From the first line to the last, print the records exactly.

Data for processing »
================================
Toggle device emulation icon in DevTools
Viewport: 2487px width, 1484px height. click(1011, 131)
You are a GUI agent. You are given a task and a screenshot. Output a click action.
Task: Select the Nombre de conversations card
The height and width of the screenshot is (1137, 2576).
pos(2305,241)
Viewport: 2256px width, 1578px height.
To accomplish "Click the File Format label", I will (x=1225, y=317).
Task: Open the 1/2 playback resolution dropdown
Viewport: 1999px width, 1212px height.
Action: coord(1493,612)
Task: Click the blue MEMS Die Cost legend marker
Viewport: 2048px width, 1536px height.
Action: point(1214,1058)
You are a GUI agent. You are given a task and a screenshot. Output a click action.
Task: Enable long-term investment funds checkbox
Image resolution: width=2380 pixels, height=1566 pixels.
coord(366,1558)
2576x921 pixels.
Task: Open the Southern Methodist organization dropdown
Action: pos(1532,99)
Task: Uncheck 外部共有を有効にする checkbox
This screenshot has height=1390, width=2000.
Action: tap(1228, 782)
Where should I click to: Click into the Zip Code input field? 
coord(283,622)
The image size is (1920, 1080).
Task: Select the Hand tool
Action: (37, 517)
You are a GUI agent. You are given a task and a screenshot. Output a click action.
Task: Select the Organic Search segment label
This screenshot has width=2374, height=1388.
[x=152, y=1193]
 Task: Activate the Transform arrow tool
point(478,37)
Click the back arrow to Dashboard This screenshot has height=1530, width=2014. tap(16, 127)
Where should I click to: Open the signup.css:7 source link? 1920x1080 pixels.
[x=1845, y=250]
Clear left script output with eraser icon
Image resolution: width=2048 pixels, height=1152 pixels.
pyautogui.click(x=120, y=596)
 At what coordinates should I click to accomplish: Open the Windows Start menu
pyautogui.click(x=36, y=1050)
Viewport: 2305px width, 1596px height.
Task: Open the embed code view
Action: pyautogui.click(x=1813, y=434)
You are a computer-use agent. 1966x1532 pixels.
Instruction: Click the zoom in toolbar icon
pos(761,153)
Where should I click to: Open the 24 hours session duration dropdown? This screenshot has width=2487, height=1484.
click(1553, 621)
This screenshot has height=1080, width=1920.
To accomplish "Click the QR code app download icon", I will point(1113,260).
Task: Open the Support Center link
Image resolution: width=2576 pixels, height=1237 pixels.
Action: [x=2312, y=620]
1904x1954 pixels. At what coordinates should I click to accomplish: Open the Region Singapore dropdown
================================
Response area »
Toggle device emulation icon in DevTools
Viewport: 2487px width, 1484px height. click(1011, 131)
You are a GUI agent. You are given a task and a screenshot. Output a click action.
Task: Select the Nombre de conversations card
The height and width of the screenshot is (1137, 2576).
pos(2305,241)
Viewport: 2256px width, 1578px height.
To accomplish "Click the File Format label", I will (x=1225, y=317).
Task: Open the 1/2 playback resolution dropdown
Viewport: 1999px width, 1212px height.
Action: coord(1493,612)
Task: Click the blue MEMS Die Cost legend marker
Viewport: 2048px width, 1536px height.
Action: point(1214,1058)
You are a GUI agent. You are given a task and a screenshot. Output a click action.
Task: Enable long-term investment funds checkbox
Image resolution: width=2380 pixels, height=1566 pixels.
coord(366,1558)
2576x921 pixels.
Task: Open the Southern Methodist organization dropdown
Action: pos(1532,99)
Task: Uncheck 外部共有を有効にする checkbox
This screenshot has height=1390, width=2000.
Action: tap(1228, 782)
Where should I click to: Click into the Zip Code input field? 
coord(283,622)
The image size is (1920, 1080).
Task: Select the Hand tool
Action: (37, 517)
You are a GUI agent. You are given a task and a screenshot. Output a click action.
Task: Select the Organic Search segment label
This screenshot has width=2374, height=1388.
[x=152, y=1193]
 Task: Activate the Transform arrow tool
point(478,37)
Click the back arrow to Dashboard This screenshot has height=1530, width=2014. tap(16, 127)
Where should I click to: Open the signup.css:7 source link? 1920x1080 pixels.
[x=1845, y=250]
Clear left script output with eraser icon
Image resolution: width=2048 pixels, height=1152 pixels.
pyautogui.click(x=120, y=596)
 At what coordinates should I click to accomplish: Open the Windows Start menu
pyautogui.click(x=36, y=1050)
Viewport: 2305px width, 1596px height.
Task: Open the embed code view
Action: pyautogui.click(x=1813, y=434)
You are a computer-use agent. 1966x1532 pixels.
Instruction: Click the zoom in toolbar icon
pos(761,153)
Where should I click to: Open the 24 hours session duration dropdown? This screenshot has width=2487, height=1484.
click(1553, 621)
This screenshot has height=1080, width=1920.
To accomplish "Click the QR code app download icon", I will point(1113,260).
Task: Open the Support Center link
Image resolution: width=2576 pixels, height=1237 pixels.
Action: [x=2312, y=620]
1904x1954 pixels. At what coordinates should I click to accomplish: Open the Region Singapore dropdown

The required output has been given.